Friday, September 11, 2015

Centralising stroke services improves chances of patients getting the right care - Greater Manchester and London

What a load of fucking bullshit. Nothing in there said the results were better, only that care interventions were better. Call out these idiots on their stupidity. Why should we allow these people to run anything associated with stroke?

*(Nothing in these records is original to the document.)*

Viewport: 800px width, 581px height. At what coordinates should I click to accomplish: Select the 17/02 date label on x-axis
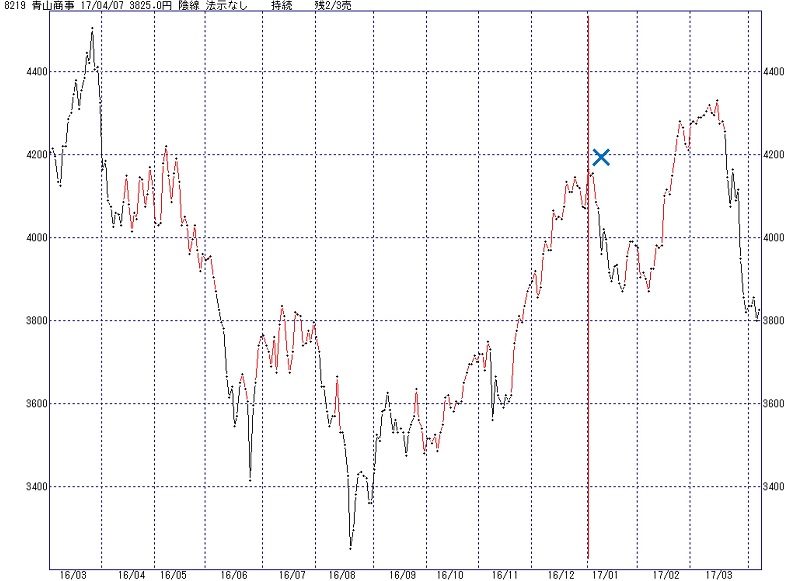(x=666, y=574)
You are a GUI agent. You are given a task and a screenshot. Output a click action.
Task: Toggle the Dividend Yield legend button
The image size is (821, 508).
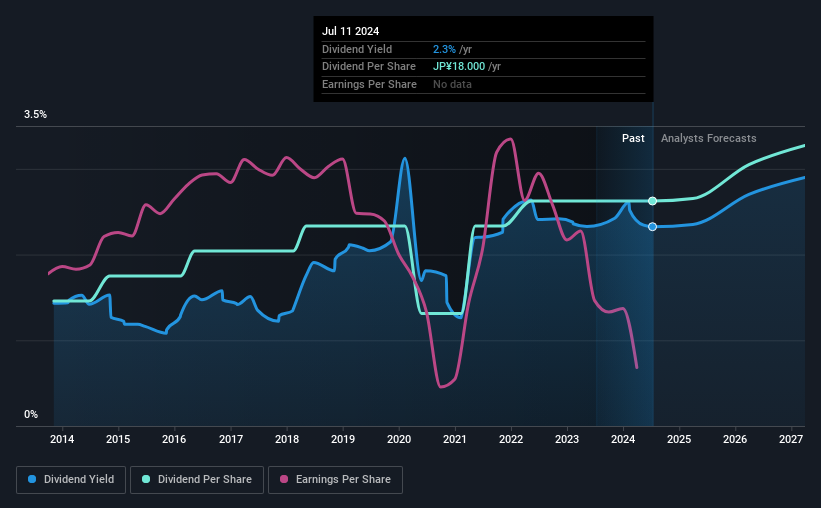click(x=71, y=480)
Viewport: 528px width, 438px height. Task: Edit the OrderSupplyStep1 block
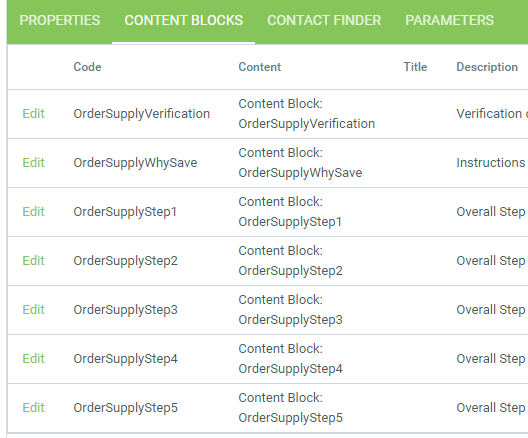point(33,212)
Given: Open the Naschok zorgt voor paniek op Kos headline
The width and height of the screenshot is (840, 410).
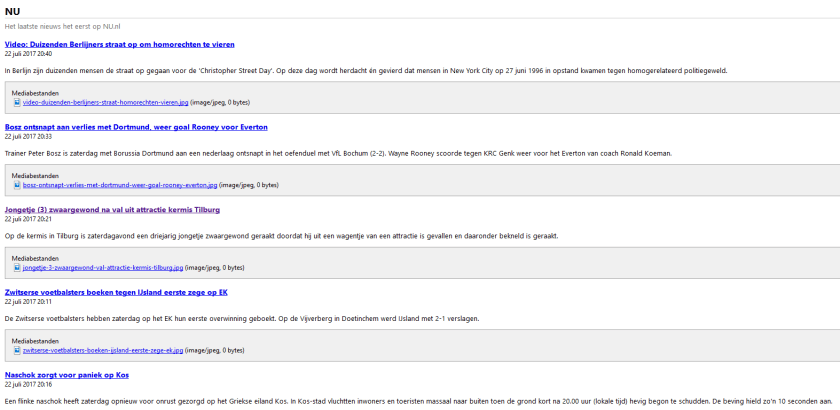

Guargantuan F*cking Whoopee.


https://discover.dc.nihr.ac.uk/portal/article?id=10.1161/strokeaha.115.009723&
Ramsay, A. I.,Morris, S.,Hoffman, A.,Hunter, R. M.,Boaden, R.,McKevitt, C.,Perry, C.,Pursani, N.,Rudd, A. G.,Turner, S. J.,Tyrrell, P. J.,Wolfe, C. D.,Fulop, N. J.
Stroke Volume 46 , 2015
BACKGROUND AND PURPOSE: In 2010, Greater Manchester and London centralized acute stroke care into hyperacute units (Greater Manchester=3, London=8), with additional units providing ongoing specialist stroke care nearer patients' homes. Greater Manchester patients presenting within 4 hours of symptom onset were eligible for hyperacute unit admission; all London patients were eligible. Research indicates that postcentralization, only London's stroke mortality fell significantly more than elsewhere in England. This article attempts to explain this difference by analyzing how centralization affects provision of evidence-based clinical interventions. METHODS: Controlled before and after analysis was conducted, using national audit data covering Greater Manchester, London, and a noncentralized urban comparator (38 623 adult stroke patients, April 2008 to December 2012). Likelihood of receiving all interventions measured reliably in pre- and postcentralization audits (brain scan; stroke unit admission; receiving antiplatelet; physiotherapist, nutrition, and swallow assessments) was calculated, adjusting for age, sex, stroke-type, consciousness, and whether stroke occurred in-hospital. RESULTS: Postcentralization, likelihood of receiving interventions increased in all areas. London patients were overall significantly more likely to receive interventions, for example, brain scan within 3 hours: Greater Manchester=65.2% (95% confidence interval=64.3-66.2); London=72.1% (71.4-72.8); comparator=55.5% (54.8-56.3). Hyperacute units were significantly more likely to provide interventions, but fewer Greater Manchester patients were admitted to these (Greater Manchester=39%; London=93%). Differences resulted from contrasting hyperacute unit referral criteria and how reliably they were followed. CONCLUSIONS: Centralized systems admitting all stroke patients to hyperacute units, as in London, are significantly more likely to provide evidence-based clinical interventions. This may help explain previous research showing better outcomes associated with fully centralized models.